#### EXTRAIT FOURNI:
M. Paul Molac, rapporteur pour avis de la commission des lois, pour le programme « Vie politique, cultuelle et associative ». Je me suis intéressé cette année au traitement des comptes de campagne des élections présidentielle et législatives de 2012, question brûlante dont les braises n'ont pas encore tout à fait refroidi.
Le Conseil constitutionnel n'a achevé le traitement de ce contentieux qu'en mai 2013 pour ce qui concerne les élections législatives et en juillet pour ce qui concerne l'élection présidentielle, confirmant le rejet du compte de campagne de M. Nicolas Sarkozy. La Commission nationale des comptes de campagne et des financements politiques (CNCCFP) rend compte de ses travaux pour ces mêmes campagnes de 2012 dans son quinzième rapport d'activité publié le 15 octobre dernier.
Monsieur le ministre, quel bilan dressez-vous de la première application des lois du 14 avril 2011, dites « paquet électoral » ? S'agissant des candidats ayant méconnu la législation sur le financement de la campagne, quel usage le Conseil constitutionnel a-t-il fait de son nouveau pouvoir de ne pas prononcer une inéligibilité systématique en cas de rejet des comptes de campagne ? Il semble que le Conseil ait quelques réticences à moduler dans le temps la durée de cette inéligibilité : qu'en pensez-vous ?
Des difficultés spécifiques se sont révélées s'agissant du financement des campagnes législatives à l'étranger, qui ont conduit à l'invalidation et à l'inéligibilité de deux de nos collègues, Mmes Corinne Narassiguin et Daphna Poznanski-Benhamou. Au-delà de ces deux cas, les statistiques témoignent de très grandes différences dans le traitement contentieux des comptes absents ou rejetés par la CNCCFP entre l'étranger et les autres circonscriptions : 26 % pour l'étranger, soit 32 comptes sur 123, contre 5 % en moyenne pour l'ensemble des élections législatives de 2012. Peut-être faudrait-il réfléchir à la possibilité d'ouvrir des comptes bancaires à l'étranger.
Plus largement, quelles évolutions législatives ou réglementaires seraient de nature à améliorer le déroulement de ces élections ? Selon quel calendrier ? Il faudrait éviter que les règles changent sans que les candidats en aient eu connaissance suffisamment en amont ou alors que les campagnes ont déjà commencé. Ne serait-il pas opportun d'introduire, pour les députés, la notion de bonne foi inscrite dans le code régissant les élections locales ?

#### LIGNES DE DONNÉES:
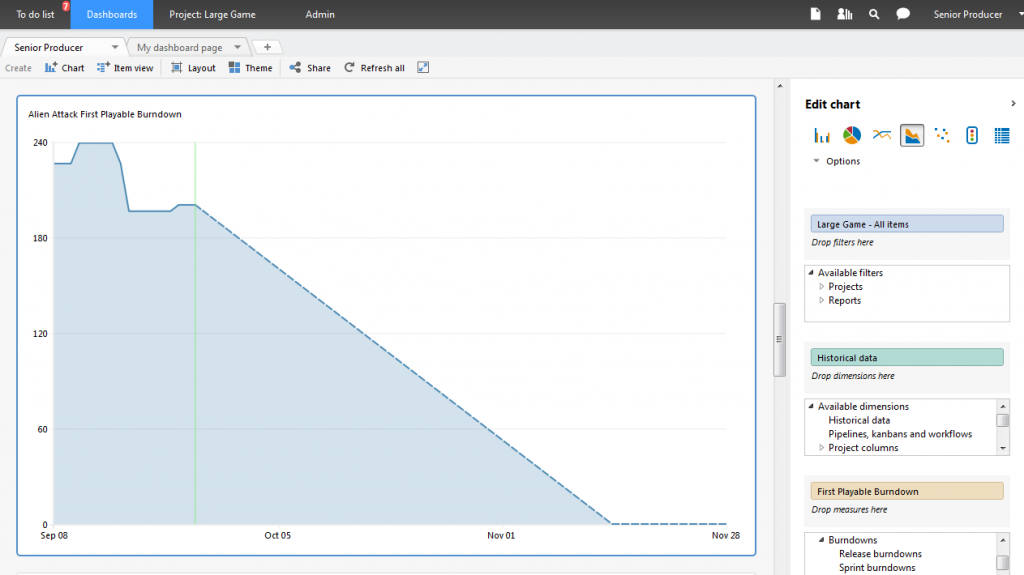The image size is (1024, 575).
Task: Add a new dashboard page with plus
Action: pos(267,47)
* * *
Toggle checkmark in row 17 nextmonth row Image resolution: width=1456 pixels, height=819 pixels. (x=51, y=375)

#### CONSIGNE ÉCRITE:
Prélevez dans l'extrait, sans rien y changer, le passage allant de « Le Conseil constitutionnel n'a » à « 15 octobre dernier. ». Les données figurant ci-dessus sont sans rapport avec l'extrait.

#### RÉPONSE:
Le Conseil constitutionnel n'a achevé le traitement de ce contentieux qu'en mai 2013 pour ce qui concerne les élections législatives et en juillet pour ce qui concerne l'élection présidentielle, confirmant le rejet du compte de campagne de M. Nicolas Sarkozy. La Commission nationale des comptes de campagne et des financements politiques (CNCCFP) rend compte de ses travaux pour ces mêmes campagnes de 2012 dans son quinzième rapport d'activité publié le 15 octobre dernier.